You might want to consider getting a complete diagnostic work up. From your library check out Doraiswamy and Gwyther. In any event, this will give you a base line if you do begin to see symptoms..

Iris's comments, especially her advice on Best Practices , in my opinion, is the way to go. Physical exercise has been shown to build new brain tissue. No smoking and limited alcohol.


You might want to think about becoming active at your local Alz. Assoc. office.


On the other hand, please do get involved in one or more activities that have nothing to do with dementia. You are doing everything you can to slow down it's appearance, if it's in the cards. So enjoy retirement. Is your husband also retired?
Posted: Monday, April 1, 2019 10:09 AM
Joined: 7/16/2017
Posts: 7

Thanks for responding and being welcoming, Mimi.
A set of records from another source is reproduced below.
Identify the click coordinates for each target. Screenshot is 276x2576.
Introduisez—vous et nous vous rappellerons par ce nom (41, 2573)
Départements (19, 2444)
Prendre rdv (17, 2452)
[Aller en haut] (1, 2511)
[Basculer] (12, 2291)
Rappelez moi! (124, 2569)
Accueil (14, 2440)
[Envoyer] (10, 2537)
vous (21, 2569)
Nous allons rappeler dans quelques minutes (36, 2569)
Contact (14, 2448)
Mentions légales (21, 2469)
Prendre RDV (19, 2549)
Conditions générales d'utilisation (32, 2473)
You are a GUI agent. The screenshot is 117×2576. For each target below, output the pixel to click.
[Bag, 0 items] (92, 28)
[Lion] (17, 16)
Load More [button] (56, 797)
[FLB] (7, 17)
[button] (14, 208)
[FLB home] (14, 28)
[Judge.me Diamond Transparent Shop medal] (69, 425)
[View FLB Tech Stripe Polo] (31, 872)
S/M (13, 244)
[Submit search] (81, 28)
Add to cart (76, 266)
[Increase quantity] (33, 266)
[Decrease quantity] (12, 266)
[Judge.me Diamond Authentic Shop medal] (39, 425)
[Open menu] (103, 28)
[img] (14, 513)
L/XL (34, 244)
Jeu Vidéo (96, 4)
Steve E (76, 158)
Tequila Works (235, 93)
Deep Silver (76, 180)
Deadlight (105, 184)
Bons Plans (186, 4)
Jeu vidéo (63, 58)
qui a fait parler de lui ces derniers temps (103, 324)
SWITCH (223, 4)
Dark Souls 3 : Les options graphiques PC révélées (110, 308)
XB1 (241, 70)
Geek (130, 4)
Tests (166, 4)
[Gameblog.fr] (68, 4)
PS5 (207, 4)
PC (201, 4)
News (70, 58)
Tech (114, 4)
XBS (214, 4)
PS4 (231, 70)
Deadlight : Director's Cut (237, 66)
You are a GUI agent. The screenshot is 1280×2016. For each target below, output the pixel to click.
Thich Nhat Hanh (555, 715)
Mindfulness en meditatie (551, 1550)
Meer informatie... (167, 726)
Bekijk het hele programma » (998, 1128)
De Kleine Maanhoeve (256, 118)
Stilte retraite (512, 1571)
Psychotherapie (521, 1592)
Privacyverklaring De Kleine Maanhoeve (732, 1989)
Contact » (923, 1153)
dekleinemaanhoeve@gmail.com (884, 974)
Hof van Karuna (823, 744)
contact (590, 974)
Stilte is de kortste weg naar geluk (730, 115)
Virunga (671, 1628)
My husband is horrible. (He's great.) He's a total workaholic. He retired from his every day in the office practice, but treats people around the world. He has an expertise, and has done research, in a niche diagnosis that is still in demand. He also works with a small theater group and they just put on a production this past weekend. Seeing a "central casting" bald, bearded shrink in stage make up is not something I'm used to.

I was in a local Alzheimer's support group when my mother was alive, but feel this is a little different. I'm going to set up a private Facebook group for my cousins, so that I can share what I learned from the course below.

My husband attended a few years ago, I am going this year:


I do try to stay active, eat well, and am not much of a drinker. But I get a bit angry because my mother and aunt did every.single.thing.right. Genes have a particular way of doing us in. 

In other news, I feel it's OK to take more risks, how about a motor scooter? 



Mimi S.
Posted: Monday, April 1, 2019 10:43 AM
Joined: 11/29/2011
Posts: 7027

Hey, in Florida, the scooter sounds great.

And even if we live a perfect Best Practices, if we are destined to get it, we will. Best Practices gives us hope for delaying the onset and then slowing down its progression.

I know with your history, it's hard not to worry, but on that scooter you'll be watchijg where you're going and not what's apt to be in the future.

Iris L.
Posted: Monday, April 1, 2019 1:54 PM
Joined: 12/15/2011
Posts: 18723

Mimi is right.  Following Best Practices has the potential to allow us time to get our affairs in order, to make plans for the future and to spend quality time with our loved ones.  Best Practices is not promoted as a cure.